組織改革と新製品発表が示すIntelの戦略:通信ネットワーク分野のイノベーションを加速(2/2 ページ)
Intelによる組織改革と関連技術の発表は、ネットワークコンポーネントおよびシステムのグローバル市場において、同社がより重要なプレーヤーを目指す戦略を示すものだ。
Intelは、 「ネットワークシリコンのリーディングプロバイダー」
「MWC(Mobile World Congress) 2021」でのバーチャルイベントに先立ち、Intelはネットワークプラットフォームを発表するとともに、5G(第5世代移動通信)やエッジ領域をターゲットにした多数の新しいデバイスを紹介した。
ネットワークプラットフォームグループのコーポレートバイスプレジデント、Dan Rodriguez氏は、Intelが今や 「ネットワークシリコンのリーディングプロバイダー」であり、「コアの仮想化からエッジへのアクセス、エッジコンピューティング機能実装への業界のシフト 」の主要な動力源になっていると主張した。
また、同社は、商用のvRAN展開のほとんどが同社の技術で実行されているとも主張。Intelのデバイスは現在、3万5000以上の顧客のエッジ実装に導入されている。
バーチャルカンファレンスの中で、Intelは、Dish WirelessやDeutsche Telekom、インドのReliance Jioなどの通信事業者とネットワークの開発/展開プロジェクトを進めているほか、CohereやEXOR Internationalとも提携していると述べた。
米国カリフォルニア州サンタクララに本社を置くCohereは、FlexRAN機能を活用して周波数利用率を向上させる新しいアプローチを提供している。同社は、ソフトウェアベースのアプローチによってスペクトル効率を2倍に高めることができるとしている。クラウドベースのバージョンは2021年中に発売される予定だ。Spectrum Multiplier platformは、携帯電話、無線機、アンテナに変更を加えることなく統合できるよう設計されている。
Cohereによると、Vodafoneがすでに同社研究所でこの遅延ドップラー空間多重化技術をテストしており、この技術はあらゆる携帯電話規格とほとんどの周波数帯で使用可能だという。

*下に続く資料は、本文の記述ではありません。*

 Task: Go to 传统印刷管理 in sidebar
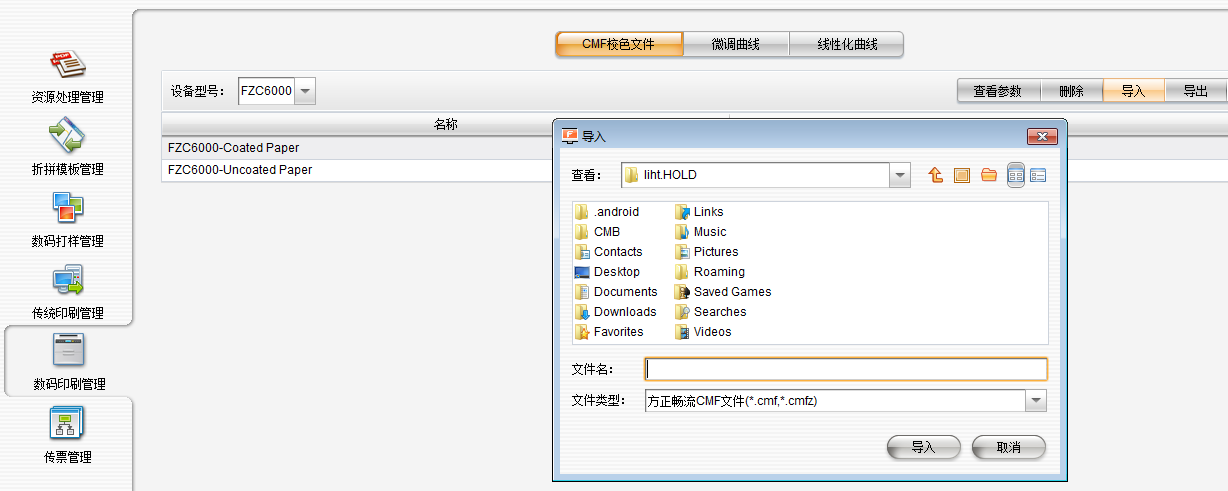tap(67, 291)
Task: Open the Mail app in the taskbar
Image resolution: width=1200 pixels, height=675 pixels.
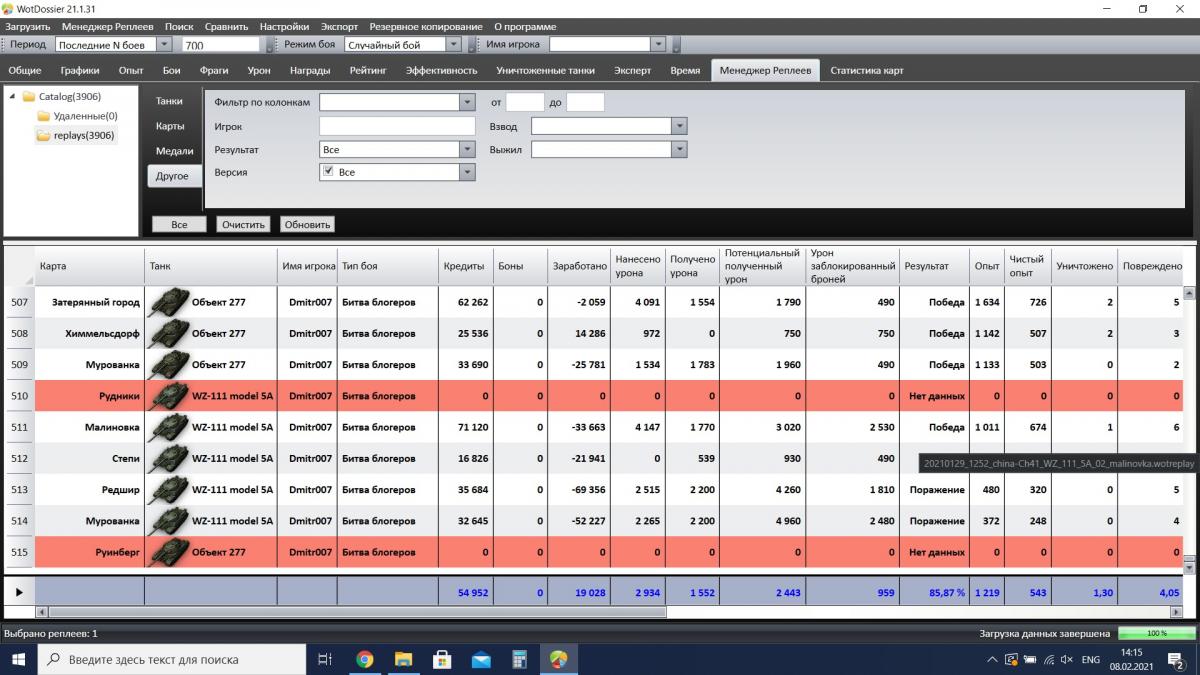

また、Intelは、5GアプリケーションでMACSecをサポートする暗号アクセラレーションを搭載した「Agilex FPGA」の新製品群も紹介。これにより、フロント、ミッドホール、バックホールの3つのレベルすべてにおいて、vRANにさらなるセキュリティ層を追加することができるとしている。
Agilexは、IntelによるAltera買収の一環として登場した。チップメーカーであるIntelは、Ethernet 800シリーズの拡張も発表しており、最も新しいバージョンは、タイトなエッジ展開のために特別に設計された初のSyncE対応イーサネットアダプターとなっている。このシリーズは、広帯域の4G/5G RANや、産業/エネルギー分野の時間遅延に敏感なアプリケーションにも適しているとしている。
Rodriguez氏は、インテルネットワークプラットフォームは、開発の複雑さを軽減し、パートナーや顧客がコアからアクセス、エッジに至るまでIntelのハードウェア機能を活用できるようにする「技術基盤」だと表現した。このプラットフォームには、システムレベルのリファレンスアーキテクチャ、ドライバ、ソフトウェアビルディングブロックが組み込まれており、ネットワーキングプラットフォームの開発を加速する。